Start generating numbers of the length you want (e.g. 1000 digits or whatever) then run them through a "prime sieve" to rapidly eliminate most of the composite numbers. Then once you've got a number that "might" be prime you run the actual rigorous check for divisibility by lower primes.

>with that modification the code will still erroneously set isPrime to true for num

Excuse me, Mr. num? Are you less than or equal to 1?

Generate large number, cast to string, concatenate 1 and cast back lol

You generate them just like you generate any other number. The problem is knowing which ones will be prime.

yes, you just have to psuedo-generate a number randomly.

>O(n^2)
Just use a primality test such as Miller-Rabin, idiot

Is there any proof the library is compromised, or are you just spewing shit? It's all open source, surely someone had audited it if it's so popular

Watch your tone chump

It is possible.
random.org/

RANDOM.ORG offers true random numbers to anyone on the Internet.

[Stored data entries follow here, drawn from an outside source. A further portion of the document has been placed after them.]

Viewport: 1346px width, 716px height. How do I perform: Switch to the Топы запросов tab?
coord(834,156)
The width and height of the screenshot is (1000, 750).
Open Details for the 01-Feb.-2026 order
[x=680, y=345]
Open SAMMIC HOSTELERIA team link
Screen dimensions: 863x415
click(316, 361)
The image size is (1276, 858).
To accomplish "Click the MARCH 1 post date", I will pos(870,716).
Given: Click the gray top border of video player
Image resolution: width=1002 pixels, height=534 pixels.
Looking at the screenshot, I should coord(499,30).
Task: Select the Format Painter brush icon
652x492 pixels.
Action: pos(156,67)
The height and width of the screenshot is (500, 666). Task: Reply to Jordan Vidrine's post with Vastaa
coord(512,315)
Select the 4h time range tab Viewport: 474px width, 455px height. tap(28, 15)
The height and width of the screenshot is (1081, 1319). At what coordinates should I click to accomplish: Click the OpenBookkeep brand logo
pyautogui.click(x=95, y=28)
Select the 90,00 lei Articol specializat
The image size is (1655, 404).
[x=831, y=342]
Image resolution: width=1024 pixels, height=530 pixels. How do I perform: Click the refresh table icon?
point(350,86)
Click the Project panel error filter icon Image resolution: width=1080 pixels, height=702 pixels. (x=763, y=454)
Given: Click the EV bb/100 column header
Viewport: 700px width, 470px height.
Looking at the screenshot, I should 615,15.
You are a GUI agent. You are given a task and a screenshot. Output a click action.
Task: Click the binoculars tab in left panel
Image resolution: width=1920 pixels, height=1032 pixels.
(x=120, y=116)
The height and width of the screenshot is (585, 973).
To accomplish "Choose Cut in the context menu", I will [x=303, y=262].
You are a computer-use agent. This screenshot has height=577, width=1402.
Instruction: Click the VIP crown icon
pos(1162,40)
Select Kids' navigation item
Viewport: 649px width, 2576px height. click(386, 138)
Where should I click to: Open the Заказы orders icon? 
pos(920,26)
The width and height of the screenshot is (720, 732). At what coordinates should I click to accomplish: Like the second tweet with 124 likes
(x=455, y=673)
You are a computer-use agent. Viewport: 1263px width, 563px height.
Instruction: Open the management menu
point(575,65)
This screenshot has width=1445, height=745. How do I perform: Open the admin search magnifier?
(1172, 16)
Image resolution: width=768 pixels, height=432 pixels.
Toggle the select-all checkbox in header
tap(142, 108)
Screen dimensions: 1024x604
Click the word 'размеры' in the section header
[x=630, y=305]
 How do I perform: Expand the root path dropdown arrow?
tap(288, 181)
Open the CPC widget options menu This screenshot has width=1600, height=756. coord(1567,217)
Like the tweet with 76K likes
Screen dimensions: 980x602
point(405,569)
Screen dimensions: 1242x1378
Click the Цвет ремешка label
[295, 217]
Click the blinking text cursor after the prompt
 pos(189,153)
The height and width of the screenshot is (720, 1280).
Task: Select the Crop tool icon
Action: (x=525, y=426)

The randomness comes from atmospheric noise, which for many purposes is better than the pseudo-random number algorithms typically used in computer programs.

random.org/faq/#Q2.1

>Oddly enough, it is theoretically impossible to prove that a random number generator is really random.

How'd I do, lads:
import os
from primes import is_prime


def get_large_prime(bits):
if bits % 8 != 0:
raise ValueError('bits must be a multiple of 8')
prime = 0
while not is_prime(prime, k=15) or len(format(prime, 'b')) < bits:
prime = int.from_bytes(os.urandom(bits // 8), 'little')
return prime

print(get_large_prime(104))

$ time python3 test5.py
20008979862427452740978326442923

real 0m0.036s
user 0m0.032s
sys 0m0.000s
is_prime is my own implementation of Miller-Rabin, but quite slow in Python
On Linux, /dev/urandom will return cryptographically secure bytes. So yes, it is as far as can be distinguished. It uses hardware entropy sources

...

Why do you think this is O(n^2)

it's very clearly O(n). In fact, it's ϴ(n) since the faggot who coded it doesn't exit the loop on finding out it's not prime, and always runs through it num times.